§ **WHAT TO PRODUCE**
Lines to restate from the data below: from the one containing "Identify the click" to the one containing "Cá cược đá gà (245, 2356)", both included. Give them again exactly, and only them.

§ **DATA PROVIDED**
------------------------------------------------------------

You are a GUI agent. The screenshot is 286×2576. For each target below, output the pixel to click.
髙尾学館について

------------------------------------------------------------

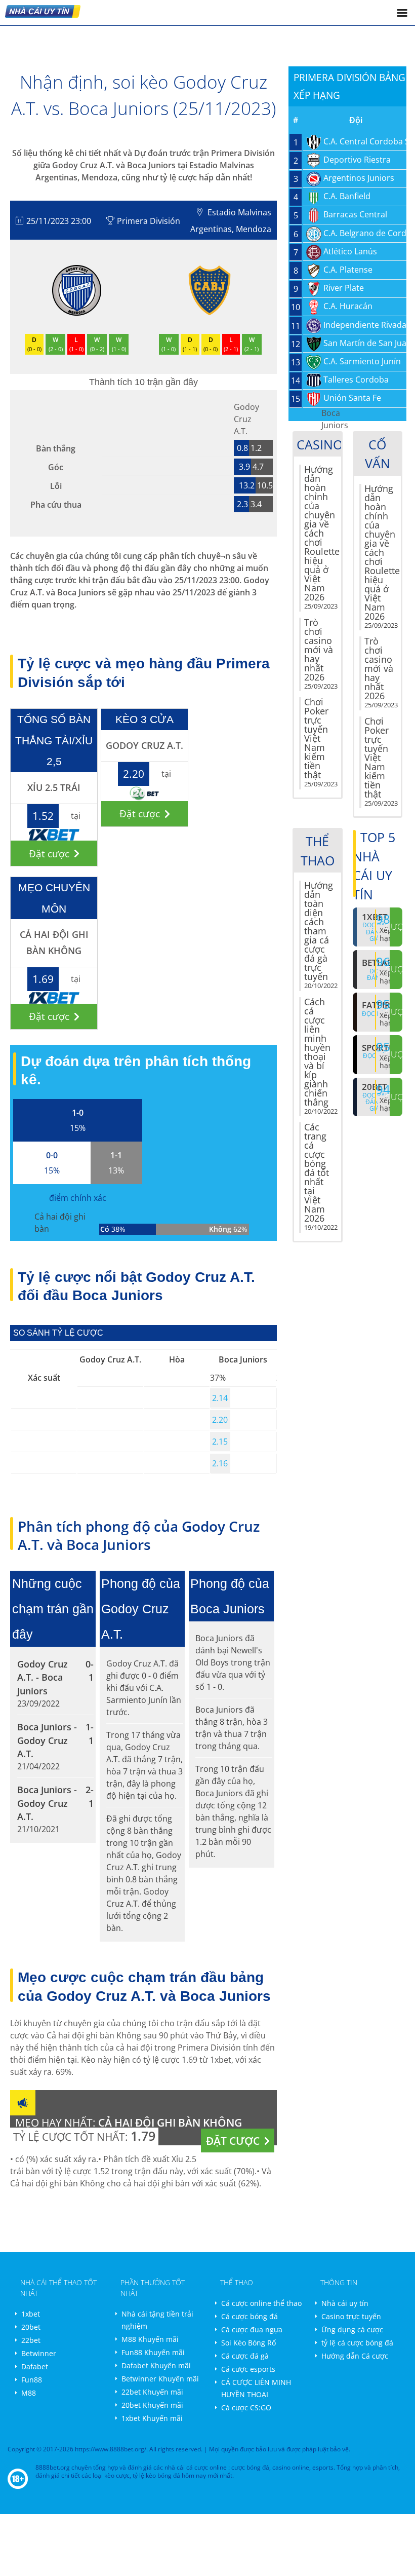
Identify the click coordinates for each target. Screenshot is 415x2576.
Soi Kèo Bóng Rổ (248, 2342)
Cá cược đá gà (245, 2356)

------------------------------------------------------------

§ **EXERCISE RESULT**
Identify the click coordinates for each target. Screenshot is 415x2576.
Soi Kèo Bóng Rổ (248, 2342)
Cá cược đá gà (245, 2356)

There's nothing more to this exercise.